A&E departments should not be paid for treating non-emergency patients and be told instead to ‘repatriate’ them back to GP practices, says a leading GP.

Dr James Kingsland, president of the National Association of Primary Care and and a GP in Merseyside, said that the only way to reduce the pressure on urgent care was to have a more ‘accessible primary care system’.

He added that he had implemented the idea of a ‘never full’ practice that provides same-day access to all patients, but that this had been undermined by the lack of change in the rest of the system.

Dr Kingsland also argued GPs could save money if they were given the funding currently provided to walk in centres, saying that as ‘50% of all activity in walk in centres are seen with the same condition by their general practice within the same week’.

Speaking at the the Nuffield Health Summit 2014, Dr Kingsland said: ‘We created the “never full” practice. So we are confident for our registered population, same day care, urgent care, immediate care, pre-booked care, is all available.

‘But having got that, the patient flows haven’t changed, even though patients can access our service any time of the day. They don’t have to ring at eight in the morning, they don’t have to wait on the phone.

‘So to change the patient flows, we’ve got to change where they go to. We’ve got to have the appetite to change the duty of care in A&E. So a patient who goes to A&E, who is not an accident or an emergency, could be repatriated immediately to their “never full” practice’, via an IT system. But then tariffs [have to be] changed, I’d be delighted if A&E see a baby with a temperature for three days, but they don’t get paid for it.

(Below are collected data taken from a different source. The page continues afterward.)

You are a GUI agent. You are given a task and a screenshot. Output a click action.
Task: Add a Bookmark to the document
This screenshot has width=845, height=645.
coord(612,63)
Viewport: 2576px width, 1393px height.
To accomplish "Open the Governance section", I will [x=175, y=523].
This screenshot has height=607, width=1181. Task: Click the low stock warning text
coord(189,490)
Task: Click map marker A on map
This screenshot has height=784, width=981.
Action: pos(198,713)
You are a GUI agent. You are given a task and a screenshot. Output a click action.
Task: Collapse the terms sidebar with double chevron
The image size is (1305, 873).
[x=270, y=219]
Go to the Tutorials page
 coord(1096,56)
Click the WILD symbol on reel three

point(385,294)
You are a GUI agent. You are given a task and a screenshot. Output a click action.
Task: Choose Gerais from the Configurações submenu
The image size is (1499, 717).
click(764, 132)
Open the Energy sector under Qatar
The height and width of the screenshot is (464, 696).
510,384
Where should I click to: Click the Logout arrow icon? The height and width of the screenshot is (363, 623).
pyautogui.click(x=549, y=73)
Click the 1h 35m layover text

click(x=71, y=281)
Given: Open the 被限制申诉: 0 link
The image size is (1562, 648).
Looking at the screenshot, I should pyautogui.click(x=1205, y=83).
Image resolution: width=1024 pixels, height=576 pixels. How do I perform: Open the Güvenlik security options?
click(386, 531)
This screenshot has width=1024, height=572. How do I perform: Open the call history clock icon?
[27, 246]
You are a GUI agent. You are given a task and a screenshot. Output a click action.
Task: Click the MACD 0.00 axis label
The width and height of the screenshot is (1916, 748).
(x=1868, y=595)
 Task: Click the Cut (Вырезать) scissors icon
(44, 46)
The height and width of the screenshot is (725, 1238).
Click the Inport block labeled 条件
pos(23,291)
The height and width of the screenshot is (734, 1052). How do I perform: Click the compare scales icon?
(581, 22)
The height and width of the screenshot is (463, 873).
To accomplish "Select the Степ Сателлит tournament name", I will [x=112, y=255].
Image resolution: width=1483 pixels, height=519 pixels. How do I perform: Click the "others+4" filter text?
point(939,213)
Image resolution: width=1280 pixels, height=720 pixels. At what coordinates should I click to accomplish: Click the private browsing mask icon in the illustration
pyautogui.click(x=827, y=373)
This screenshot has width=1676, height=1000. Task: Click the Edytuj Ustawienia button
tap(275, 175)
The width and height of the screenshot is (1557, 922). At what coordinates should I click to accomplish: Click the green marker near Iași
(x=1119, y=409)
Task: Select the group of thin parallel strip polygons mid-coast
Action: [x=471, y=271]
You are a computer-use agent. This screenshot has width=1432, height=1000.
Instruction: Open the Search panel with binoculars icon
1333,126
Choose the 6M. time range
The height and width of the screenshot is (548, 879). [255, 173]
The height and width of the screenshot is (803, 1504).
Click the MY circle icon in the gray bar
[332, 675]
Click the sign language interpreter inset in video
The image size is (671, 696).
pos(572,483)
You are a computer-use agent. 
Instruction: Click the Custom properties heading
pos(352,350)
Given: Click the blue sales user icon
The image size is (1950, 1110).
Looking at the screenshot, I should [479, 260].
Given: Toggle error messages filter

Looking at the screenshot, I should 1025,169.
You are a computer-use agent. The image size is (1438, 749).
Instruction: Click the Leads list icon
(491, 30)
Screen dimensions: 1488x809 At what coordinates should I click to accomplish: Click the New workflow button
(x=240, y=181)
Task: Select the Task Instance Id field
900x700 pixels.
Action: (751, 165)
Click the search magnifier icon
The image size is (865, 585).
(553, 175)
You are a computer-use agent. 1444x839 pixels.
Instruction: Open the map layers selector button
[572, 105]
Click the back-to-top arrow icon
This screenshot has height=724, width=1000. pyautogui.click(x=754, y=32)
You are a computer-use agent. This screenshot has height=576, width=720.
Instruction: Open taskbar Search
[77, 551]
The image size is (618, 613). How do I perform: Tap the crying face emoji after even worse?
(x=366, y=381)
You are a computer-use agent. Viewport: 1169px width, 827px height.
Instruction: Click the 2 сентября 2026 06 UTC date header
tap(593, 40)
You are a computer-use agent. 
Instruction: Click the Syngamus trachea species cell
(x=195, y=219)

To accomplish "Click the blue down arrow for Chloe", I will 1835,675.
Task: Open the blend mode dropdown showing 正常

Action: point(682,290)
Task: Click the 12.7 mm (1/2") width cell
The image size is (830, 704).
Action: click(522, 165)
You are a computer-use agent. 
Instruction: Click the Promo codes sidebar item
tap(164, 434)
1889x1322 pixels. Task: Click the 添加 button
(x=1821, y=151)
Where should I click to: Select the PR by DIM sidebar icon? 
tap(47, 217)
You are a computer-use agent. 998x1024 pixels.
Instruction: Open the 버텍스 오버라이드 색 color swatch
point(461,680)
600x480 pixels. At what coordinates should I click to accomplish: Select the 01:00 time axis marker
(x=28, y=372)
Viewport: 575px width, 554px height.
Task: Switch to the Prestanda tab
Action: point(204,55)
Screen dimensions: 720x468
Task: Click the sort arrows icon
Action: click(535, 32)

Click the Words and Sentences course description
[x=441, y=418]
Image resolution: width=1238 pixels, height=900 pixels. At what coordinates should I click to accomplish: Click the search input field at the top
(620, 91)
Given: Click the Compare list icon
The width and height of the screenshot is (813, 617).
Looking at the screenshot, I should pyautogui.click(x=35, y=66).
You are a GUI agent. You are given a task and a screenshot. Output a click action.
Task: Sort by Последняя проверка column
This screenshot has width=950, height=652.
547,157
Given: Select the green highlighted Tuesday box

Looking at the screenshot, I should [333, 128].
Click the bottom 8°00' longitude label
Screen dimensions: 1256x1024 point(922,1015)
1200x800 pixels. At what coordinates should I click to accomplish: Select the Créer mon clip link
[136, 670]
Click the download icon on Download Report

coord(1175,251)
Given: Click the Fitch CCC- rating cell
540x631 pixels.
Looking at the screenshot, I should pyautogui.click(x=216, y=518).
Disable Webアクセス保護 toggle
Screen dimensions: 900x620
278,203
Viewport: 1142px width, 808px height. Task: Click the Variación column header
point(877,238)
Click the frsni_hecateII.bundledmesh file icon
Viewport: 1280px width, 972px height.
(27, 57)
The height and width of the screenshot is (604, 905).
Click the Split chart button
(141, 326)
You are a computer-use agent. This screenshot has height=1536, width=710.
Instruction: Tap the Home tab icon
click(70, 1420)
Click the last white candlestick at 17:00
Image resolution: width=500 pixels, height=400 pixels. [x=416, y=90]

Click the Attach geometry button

‘Unless we’ve got these mechanisms, the patient flows won’t change, even if we’ve got a good accessible primary care system.’

NHS England’s director for urgent and emergency care Professor Keith Willett agreed: ‘That’s just about the offer, isn’t it? At the moment patients don’t see that as the standard offer. They don’t recognise that, and they don’t work, they don’t respond to that. That’s something we have to get right. 

‘The Healthwatch report, despite four out of five people know 111 exists. Only one out of five choose to use it. Fifty percent choose, to go to straight to hospital. We have to build that they can see that they can get something different. You’re right it can all be done [in primary care].’